Clarke looks back along the hallway. Friedman has disappeared.

"Yeah. Maybe," she says noncommittally.

Hope she gets some.

In Beebe Station the Comm cubby was a pipe-infested closet, barely big enough for two. Atlantis's nerve center is palatial, a twilit grotto bejeweled by readouts and tangled luminous topographies. Tactical maps rotate miraculously in midair or glow from screens painted on the bulkheads. The miracle is not so much the technology that renders these extravagances: the miracle is that Atlantis contains such an obscene surplus of empty space, to be wasted on nothing more than moving light.
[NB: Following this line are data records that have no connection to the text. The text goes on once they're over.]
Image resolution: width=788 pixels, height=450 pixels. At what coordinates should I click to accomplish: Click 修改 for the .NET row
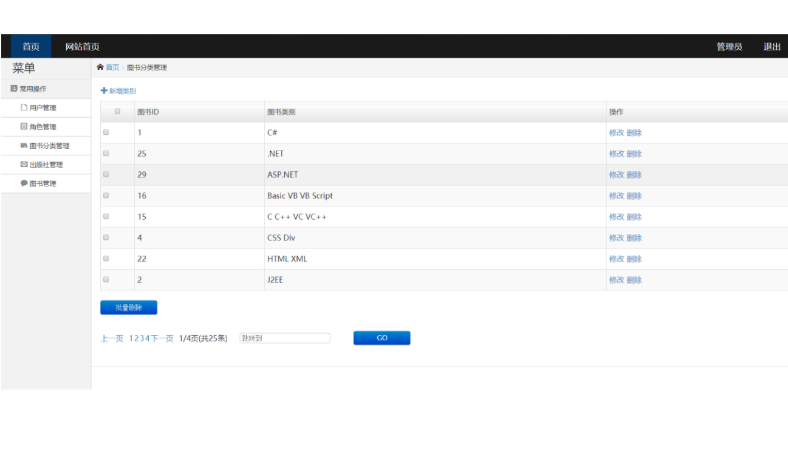pos(616,153)
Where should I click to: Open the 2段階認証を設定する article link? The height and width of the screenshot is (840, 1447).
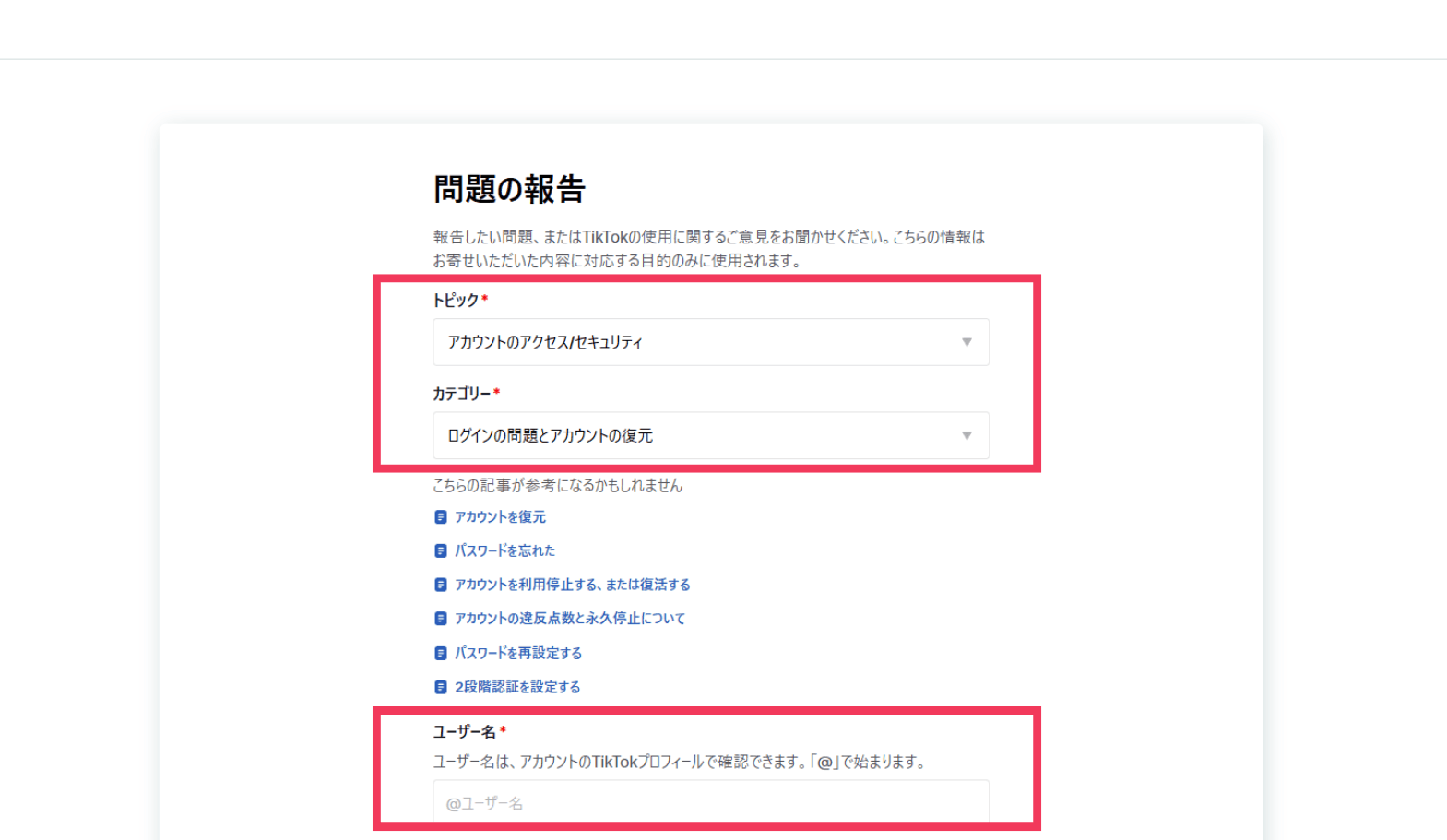pos(516,687)
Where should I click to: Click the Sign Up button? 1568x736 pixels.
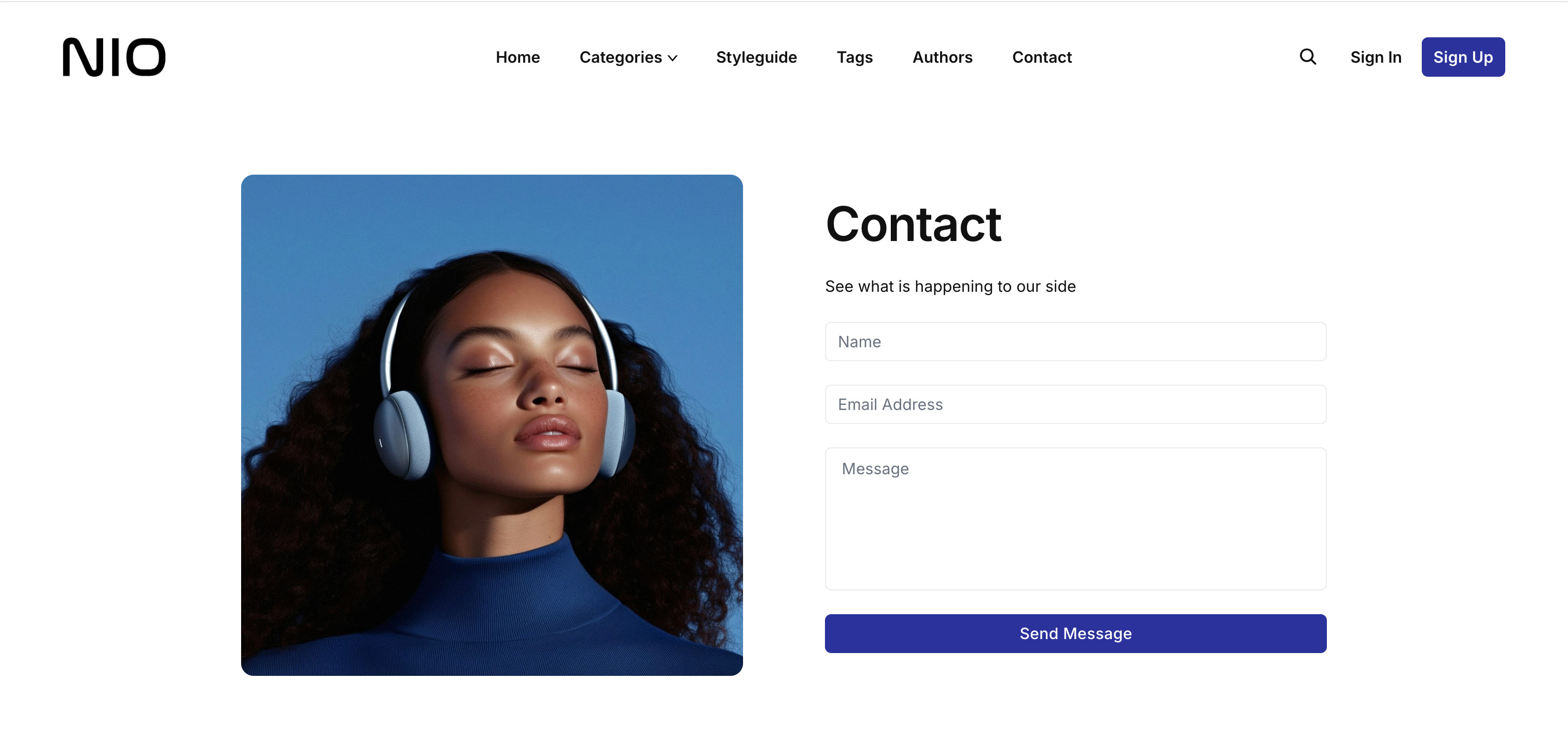pos(1463,56)
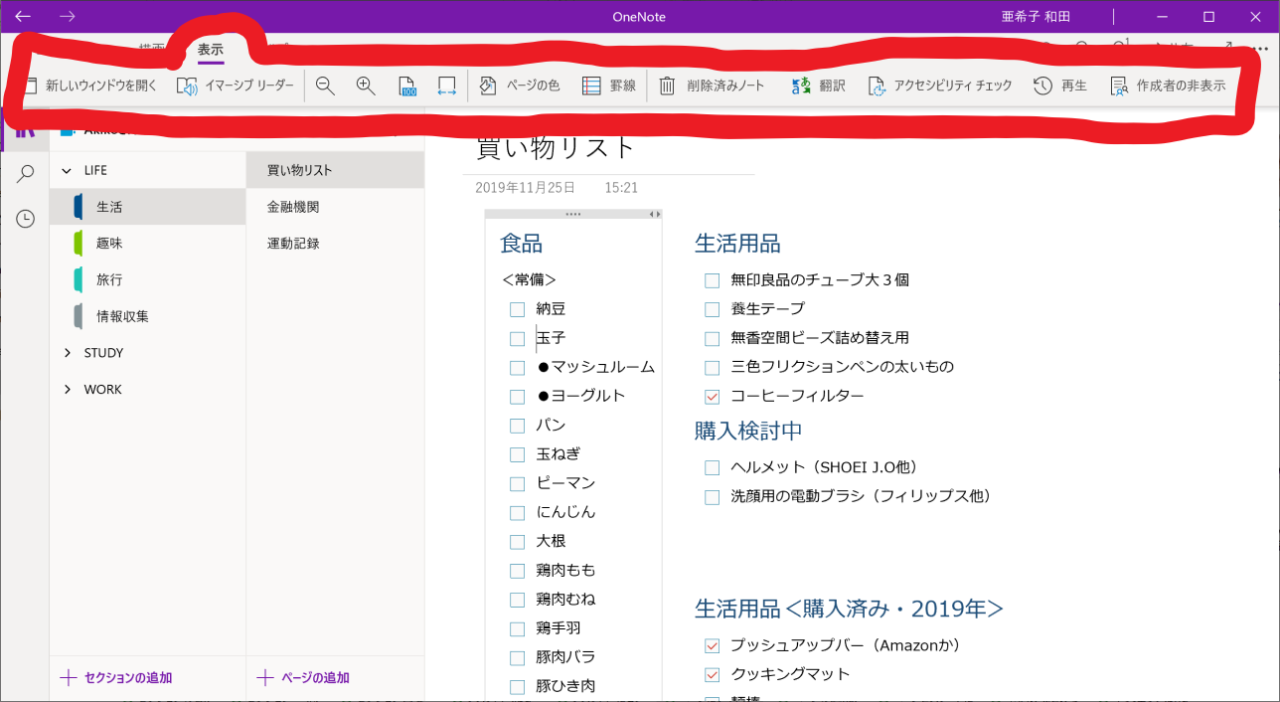This screenshot has width=1280, height=702.
Task: Click セクションの追加 to add a section
Action: (116, 678)
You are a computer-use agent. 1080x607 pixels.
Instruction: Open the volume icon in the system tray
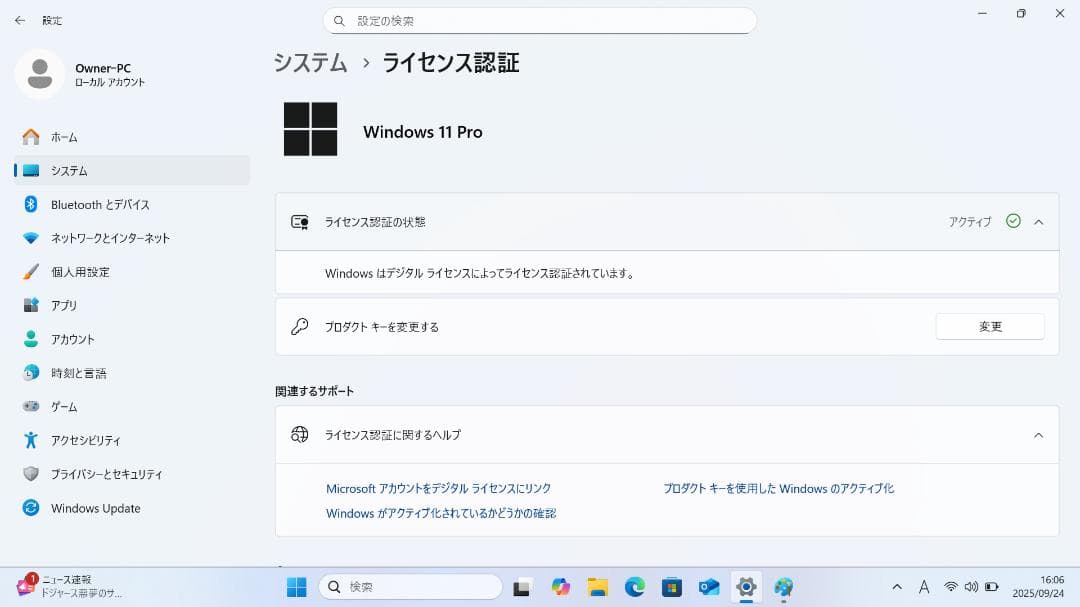point(971,586)
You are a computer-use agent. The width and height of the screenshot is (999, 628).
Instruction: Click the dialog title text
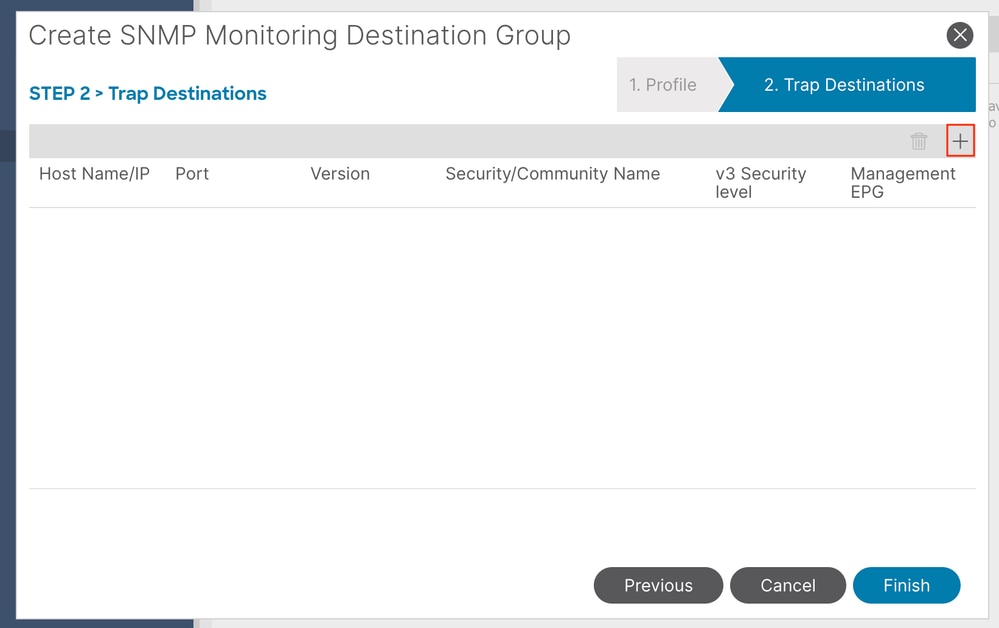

A cabin would have done as well. A few couches with workpads and tactical contacts could have contained infinite intelligence, bounded in a nutshell. But no. A whole ocean stands on their heads, and these corpses squander volume as if sea-level was two steps down the hall.

Even in exile, they just don't get it.

Right now the cavern's fairly empty. Lubin and a few techs cluster at a nearby panel, cleaning up the latest downloads. The place will be full by the time they finish. Corpses gravitate to news of the world like flies to shit.

For now, though, it's just Lubin's crowd and Patricia Rowan, over on the far side of the compartment. Cryptic information streams across her contacts, turns her eyes into bright points of mercury. Light from a holo display catches the silver streaking her hair; that and the eyes give her the aspect of some subtle hologram in her own right.

Clarke approaches her. "Airlock Four's blocked off."

"They're scrubbing it down. Everything between there and the infirmary. Jerry's orders."

"What for?"

"You know perfectly well. You saw Erickson."

"Oh, come on. One lousy fish bite and Jerry thinks—"

"She's not sure of anything yet. She's just being careful." A pause, then: "You should have warned us, Lenie."

"Warned you?"

"That Erickson might be vectoring ßehemoth. You left all of us exposed. If there was even a chance…"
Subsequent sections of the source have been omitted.